The key idea underlying volume computation using octrees is to recursively subdivide the space into 8 orthogonal cubes (octants) and keep only cubes interior to an object, thus deriving an "oct-tree" whose leaves comprise the volume. The technique is "adaptive" in the sense that at each level "empty" leaves -- those exterior to the object -- are thrown away. Our sequential algorithm for octree decomposition performed a depth-first derivation, and was unique in that it used a 4-valued logic for deciding if a cube was interior to object. More precisely, since the object was represented as a CSG ("constructive solid geometry") expression built from union, intersection, and complement operators and primitive shapes, we evaluated whether a cube was interior to a CSG expression by comparing whether the cube as contained in each primitive in the expression and then combining the resulting values -- which were one of "contained", "disjoint", "overlapping", or "unknown" -- by structurally reducing the CSG expression using and, or, and not logic operators conservatively extended for these 4 quaternary values. Subdivision then proceeds on overlapping or unknown comparison results, and the entire process recurses until a desired level of accuracy is reached. To derive a picture from the derived volume, the octree cubes found to be contained in the object had their heights added to , or "dropped" onto, a 2D pixmap. Thus the algorithm was informally termed a "chop-and-drop" approach.

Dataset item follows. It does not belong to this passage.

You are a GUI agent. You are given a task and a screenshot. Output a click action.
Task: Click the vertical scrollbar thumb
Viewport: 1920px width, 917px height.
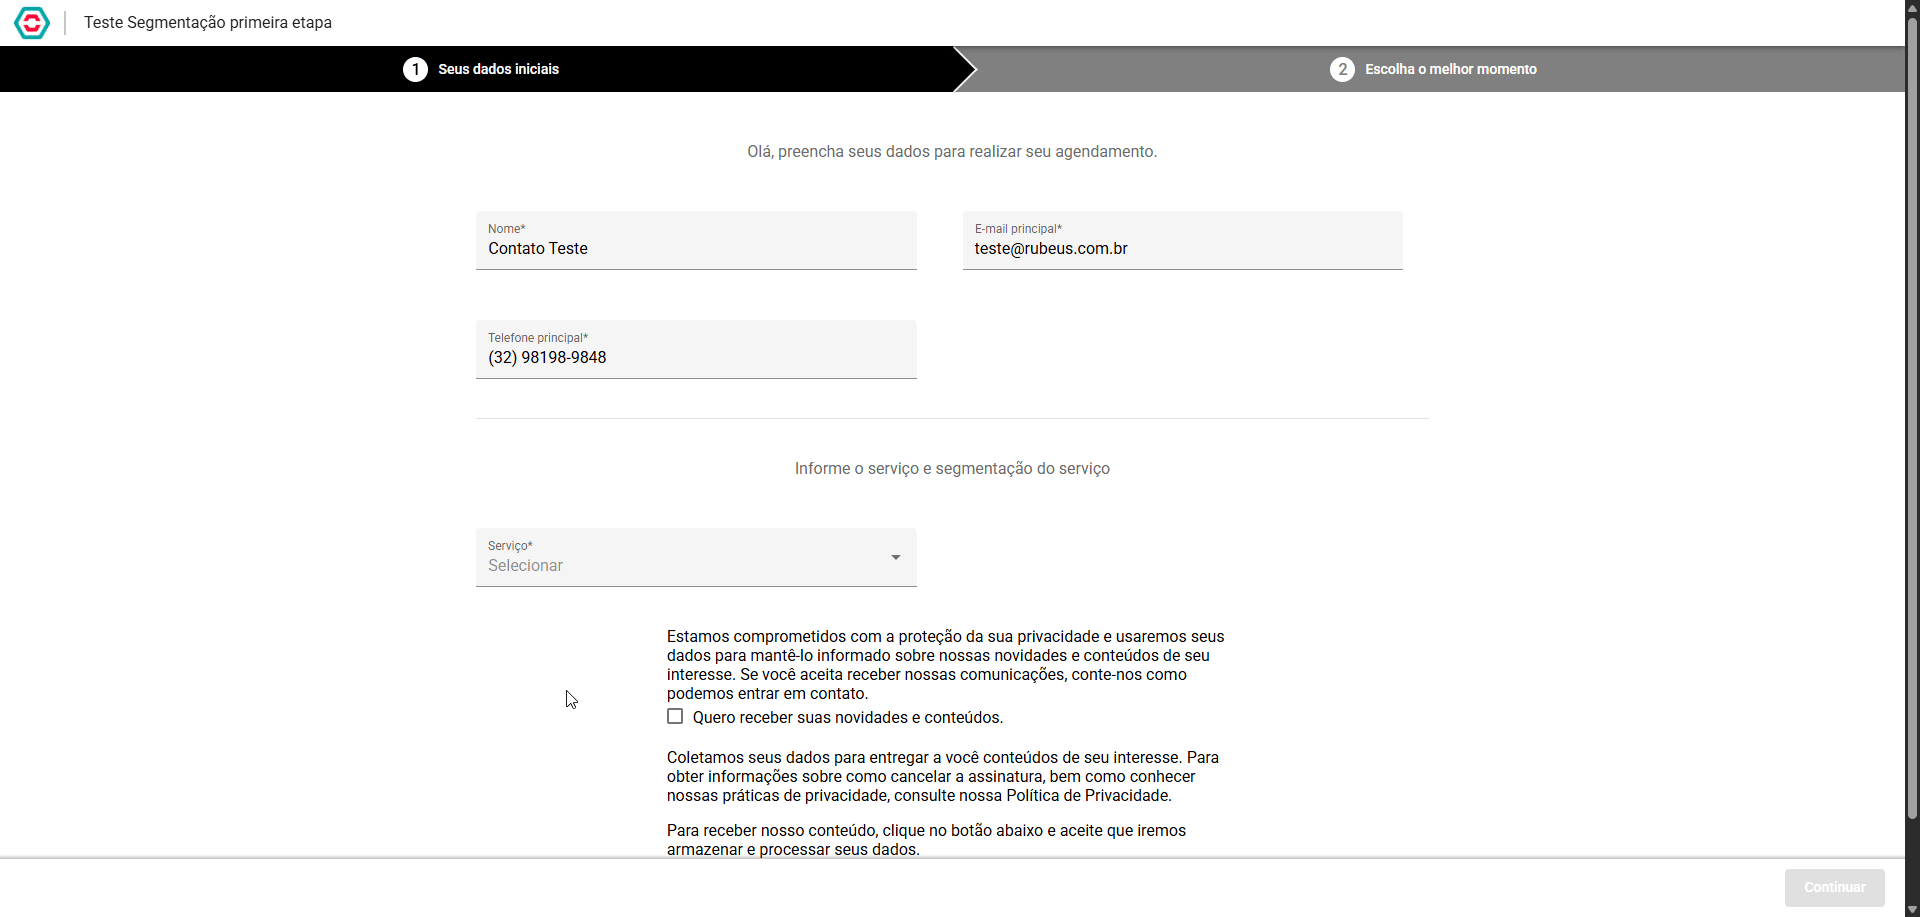pyautogui.click(x=1912, y=420)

The above algorithm was successfully prototyped in Proteus. However it became rapidly apparent that volume computation is a particularly computationally demanding subtask. Thus we pursued the development and implementation of a data-parallel variant of the algorithm, with the strategy of first expressing the nested data-parallel algorithm in Proteus and validating it using the Proteus interpreter, and then realizing a parallel implementation using the Proteus transformation machinery to translate the nested data-parallel core to the C+DPL vector library. The resultant vector code would be invoked from the Proteus interpreter using the "prog" MIF construct, and would execute in parallel on a MasPar MP-2 or other parallel platform.
The data-parallel algorithm for octree decomposition that we successfully developed and validated using the Proteus interpreter was unique in several respects. First, it was a functional program that used single assignment (a "let" construct). Second, to increase the expressed parallelism the CSG expression was represented in a fixed-depth normal form as a disjunction of conjunctions of positive or complemented primitives. The algorithm then proceeded in log(sqrt(#pixels)) steps of recursive spatial subdivision, at each step processing all the octants in parallel. At each step, each octant was compared with all CSG primitives in parallel, and the result was reduced using the normal form expression to yield a containment decision for each octant. As before, subdivision proceeded on a result of overlapping or unknown. A further algorithmic refinement was to use in containment tests spheres which bounded the octants. The entire amount of code for the data-parallel algorithm expressed in Proteus was ~ 280 lines. Currently we are exercising the transformation machinery and shortly expect to have a functioning parallel implementation.